Митиёри слушал и думал: «Как она добра!» Отодвинув занавес, он притянул к себе Отикубо и спросил:

— Мачеха ваша еще довольно моложава на вид. А что, дочери похожи на мать?

— О нет, все они очень хороши собой, — ответила Отикубо. — Матушка выглядела сегодня хуже обычного и потому могла показаться вам безобразной. А на самом деле она совсем не такая!

Отикубо немного оттаяла и показалась ему такой милой, что он подумал: «Как горько пришлось бы мне пожалеть, если б я отказался от этой любви, не ожидая многого. Счастье, что этого не случилось!»

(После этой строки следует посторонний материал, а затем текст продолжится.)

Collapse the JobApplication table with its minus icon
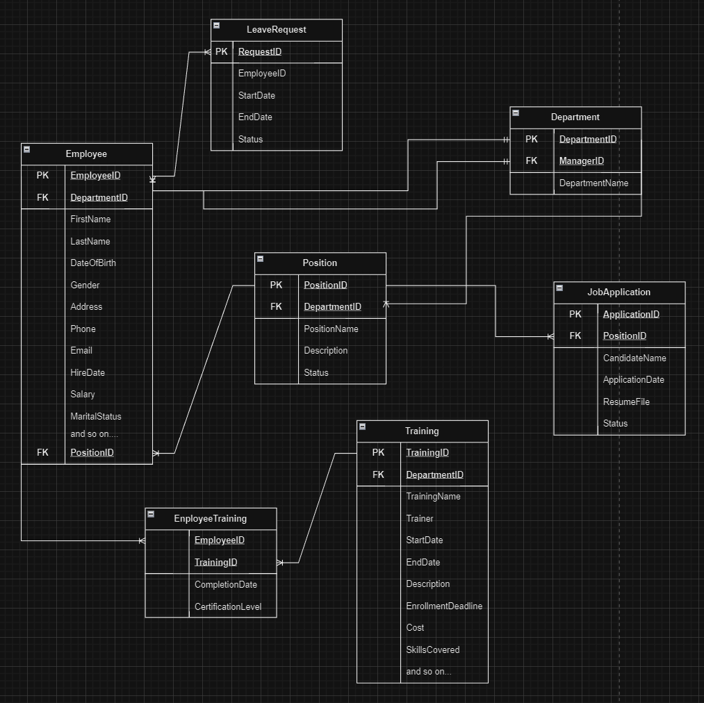Viewport: 704px width, 703px height. pyautogui.click(x=559, y=288)
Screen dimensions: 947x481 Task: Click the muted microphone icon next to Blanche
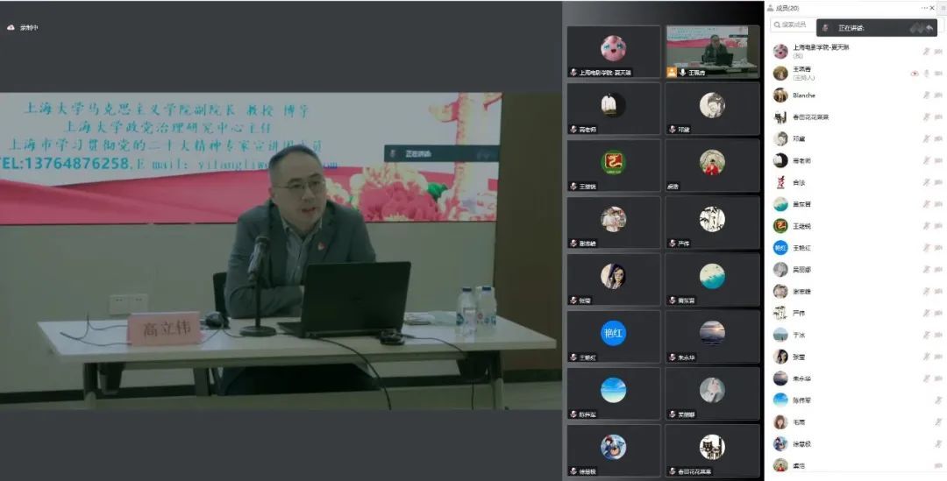click(926, 95)
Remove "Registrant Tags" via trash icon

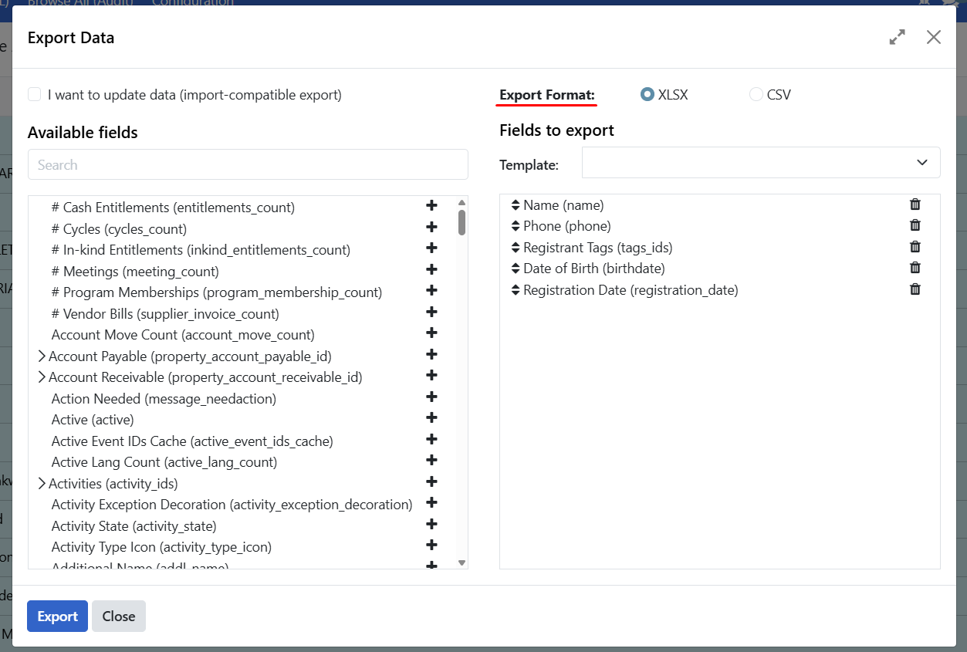click(x=915, y=246)
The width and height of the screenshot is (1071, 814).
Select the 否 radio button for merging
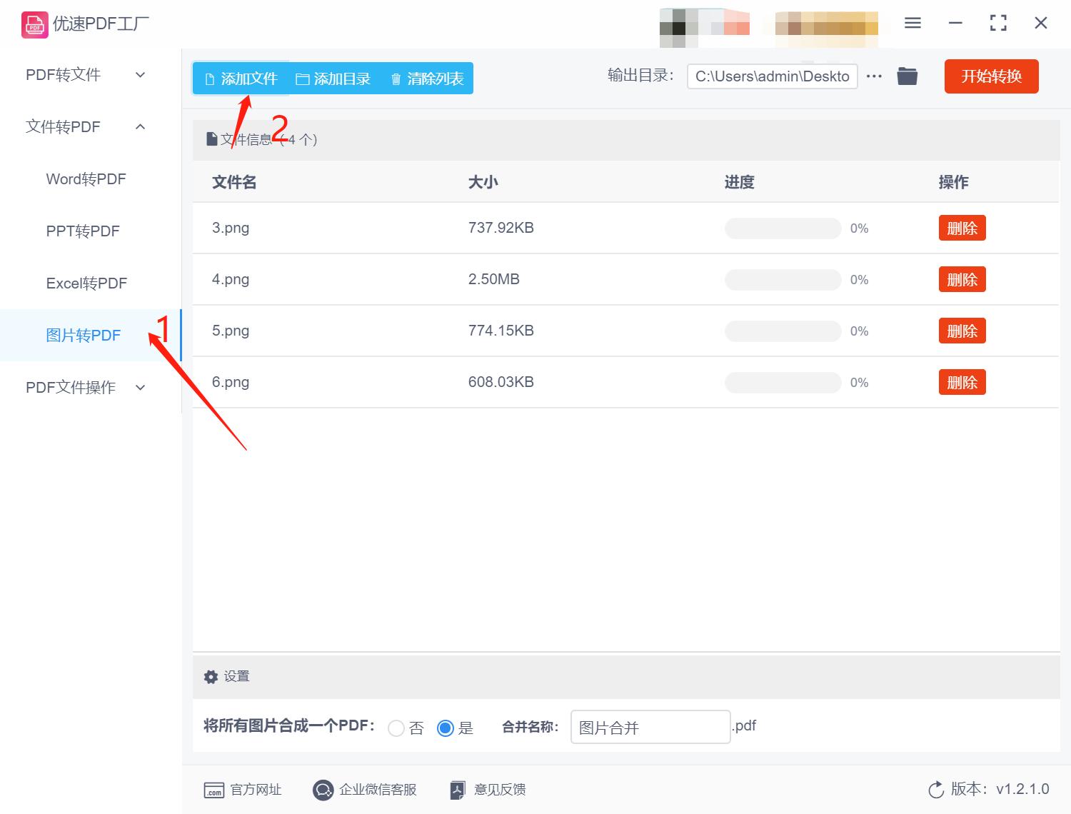click(397, 728)
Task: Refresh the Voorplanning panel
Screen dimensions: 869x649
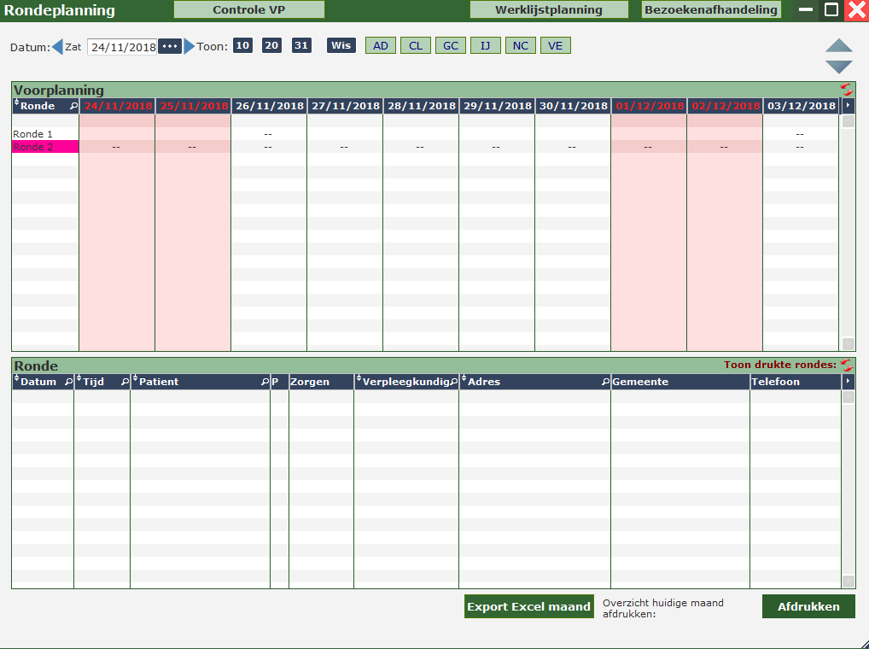Action: coord(846,90)
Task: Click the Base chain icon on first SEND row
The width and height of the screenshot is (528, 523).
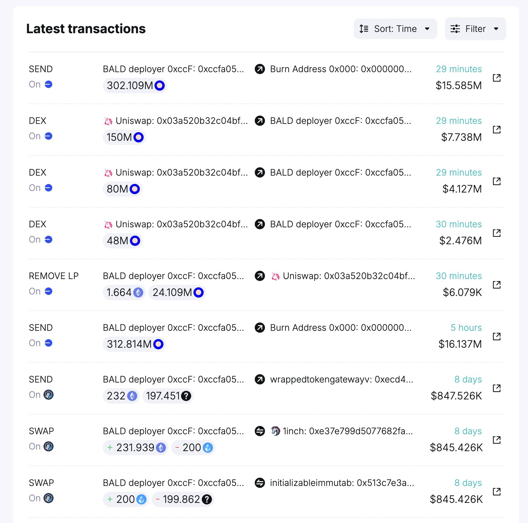Action: (x=49, y=84)
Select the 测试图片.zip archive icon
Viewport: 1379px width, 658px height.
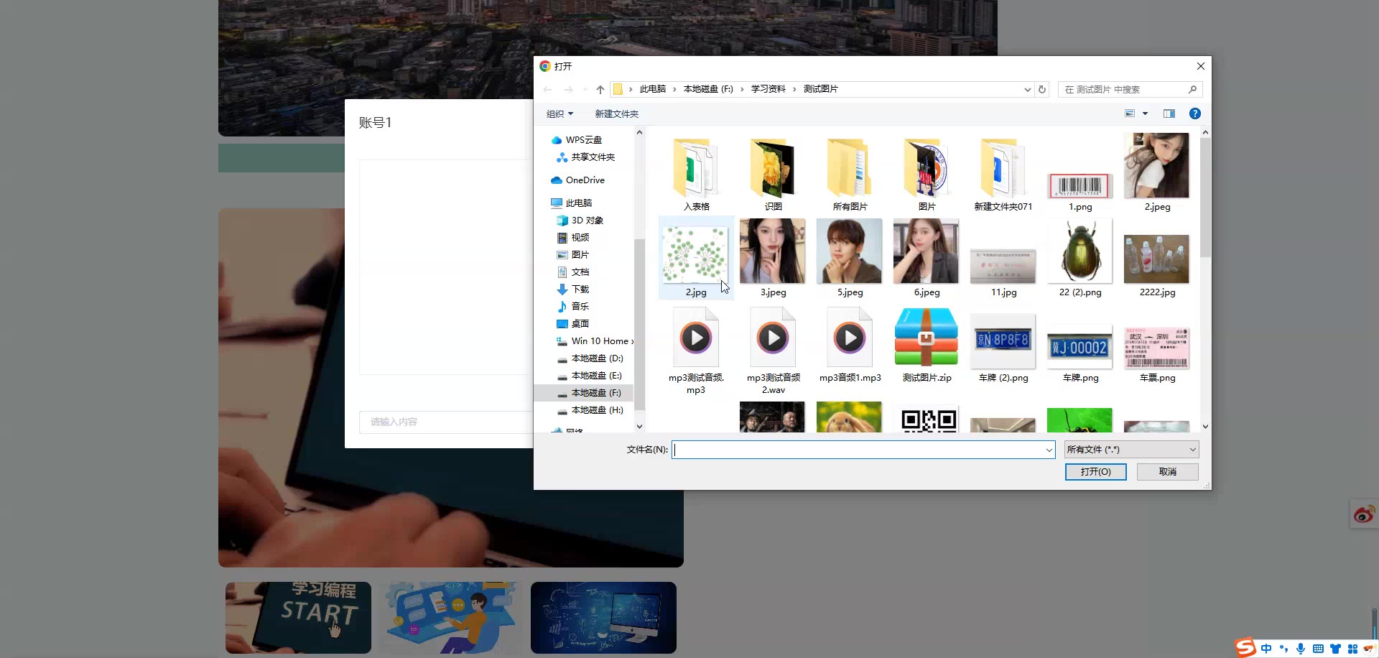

Вскоре мачеха в самом деле прислала другую шкатулку для зеркала. Это был покрытый черным лаком ящичек старинного фасона — размером девять вершков в ширину, восемь в высоту, — обветшалый до того, что местами лак с него облупился. Но мачеха велела сообщить: «Эта шкатулка очень ценная. Она не расписана золотом, зато лак старинной работы».

Акоги, посмеиваясь, попробовала вложить зеркало в шкатулку, но оказалось, что они совсем не подходят друг к другу по размеру.

— Ах, какая гадость! Уж лучше пусть зеркало так лежит, без шкатулки. Смотреть не хочется, до чего безобразна!

Отикубо мягко остановила ее:

— Не говори так, прошу тебя. Я с благодарностью принимаю эту прекрасную вещь.

И отослала молодую служанку обратно.

Митиёри взял в руки шкатулку и усмехнулся:

— Где только ваша мачеха отыскала такую древность? Если все ее вещи похожи на эту, то в мире нет им подобных. Я даже чувствую нечто вроде священного трепета перед этой почтенной реликвией старины.

На рассвете он вернулся к себе домой. Отикубо поднялась с постели.

— Как удалось тебе так искусно скрыть от людских глаз мой позор? Ведь это счастье, что у нас был занавес!

Акоги все ей рассказала. Она еще была молода годами, а уже умела придумывать разные хитрые уловки! Отикубо почувствовала к ней и жалость, и нежность. «Видно, недаром ее раньше звали Усироми — “оберегающая”», — подумала она.

Рассказав со слов меченосца обо всем, что случилось с молодыми людьми прошлой ночью, Акоги воскликнула:

— Подумайте, как сильно любит вас молодой господин! Ах, если только сердце его окажется постоянным, какое это будет счастье! Никто на свете не посмеет больше унижать и презирать вас.

Но Митиёри не смог прийти на следующую ночь, потому что ему пришлось нести караульную службу в императорском дворце.

Утром он прислал письмо, в котором все объяснял.

«Прошлой ночью я должен был нести стражу во дворце государя и потому не мог посетить вас. Уж, наверно, Акоги накинулась с упреками на беднягу Корэнари. Воображаю себе эту сцену! От кого только она научилась так браниться? При этой мысли у меня перед глазами, как живая, встает ваша мачеха, — даже становится жутко!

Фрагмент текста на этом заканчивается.